== TAREFA 1 ==
Devolva, do texto sobre António Mendes Vaz Afonso, tudo o que vai desde "A senhora sueca" até "seguiram foi jardineiro.", sem qualquer alteração.

◆ ◆ ◆ ◆

António Mendes Vaz Afonso não se sentia confortável com a ideia tão melodiosa como hipócrita de achar que devia à providência a graça de ser pobre. Estava-se um bocado nas tintas para aquele juramento que ia assim: «Declaro por minha honra que estou integrado na ordem social estabelecida pela Constituição Política de 1933 com ativo repúdio do comunismo e de todas as ideias subversivas». Havia muita gente incapaz de viver sob essa atitude inquisitorial que fazia de Portugal uma nação caliginosa.

A senhora sueca gostava de Maria e não queria dispensar a sua companhia mesmo regressando ao seu país lá do norte da Europa. Convidou-a para ir com ela. António também foi, depois de ter desesperado pela carta de chamada, esse papelzinho burocrático que servia para provar que iria ter meios de subsistência, e não entrar no mundo dos párias sociais. O documento chegou-lhe às mãos no dia 10 de junho, então Dia da Raça, para sempre Dia de Portugal. Apanhou o comboio para Paris e daí para Estocolmo. Nos anos que se seguiram foi jardineiro.

◆ ◆ ◆ ◆

== TAREFA 2 ==
Por favor, devolva cada uma das linhas abaixo em que aparece a palavra "dimensions".

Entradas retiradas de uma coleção
◆ ◆ ◆ ◆

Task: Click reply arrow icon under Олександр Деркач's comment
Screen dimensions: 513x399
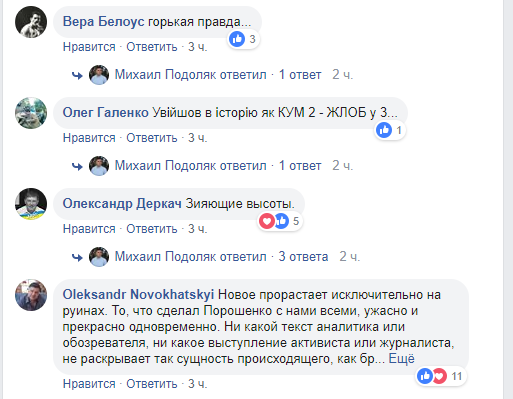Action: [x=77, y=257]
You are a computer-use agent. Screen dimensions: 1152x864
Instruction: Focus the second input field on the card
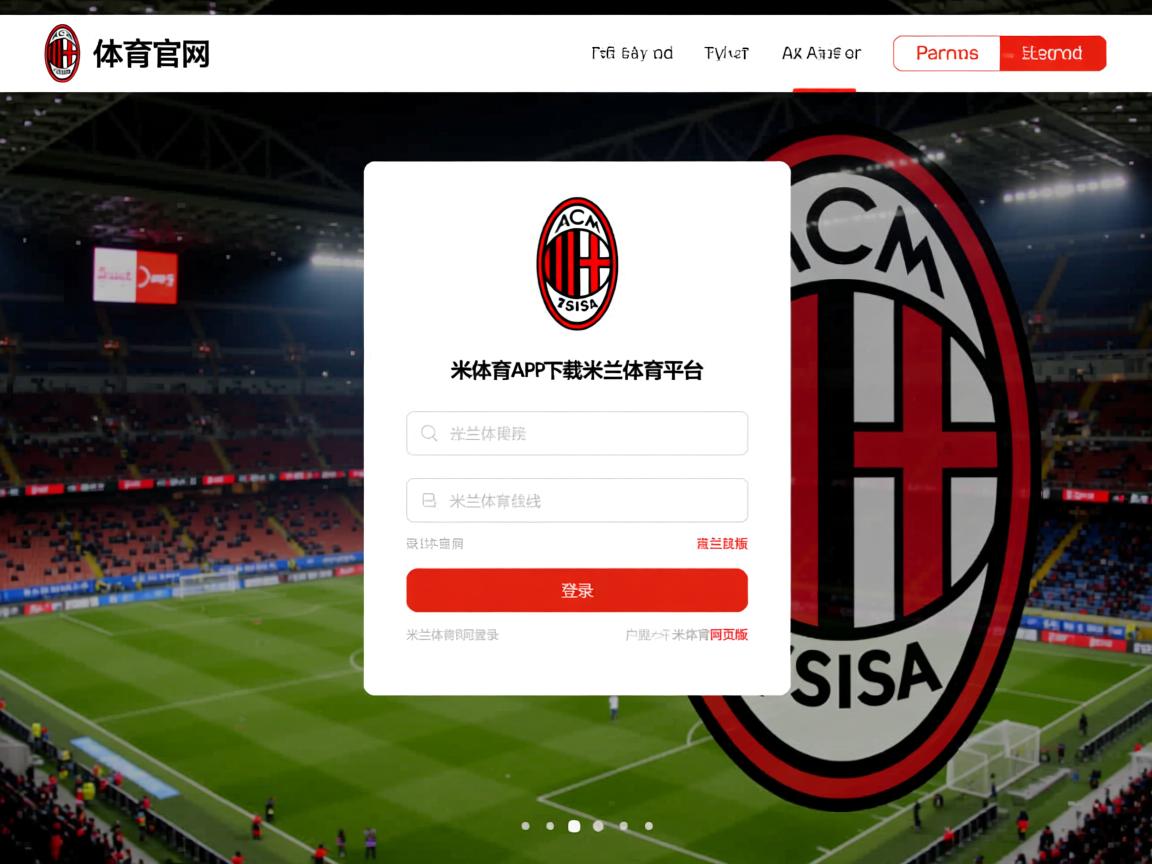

◆ ◆ ◆ ◆

== RESULTADO DO EXERCÍCIO 1 ==
A senhora sueca gostava de Maria e não queria dispensar a sua companhia mesmo regressando ao seu país lá do norte da Europa. Convidou-a para ir com ela. António também foi, depois de ter desesperado pela carta de chamada, esse papelzinho burocrático que servia para provar que iria ter meios de subsistência, e não entrar no mundo dos párias sociais. O documento chegou-lhe às mãos no dia 10 de junho, então Dia da Raça, para sempre Dia de Portugal. Apanhou o comboio para Paris e daí para Estocolmo. Nos anos que se seguiram foi jardineiro.

== RESULTADO DO EXERCÍCIO 2 ==
Screen dimensions: 513x399
You are a computer-use agent. Screen dimensions: 1152x864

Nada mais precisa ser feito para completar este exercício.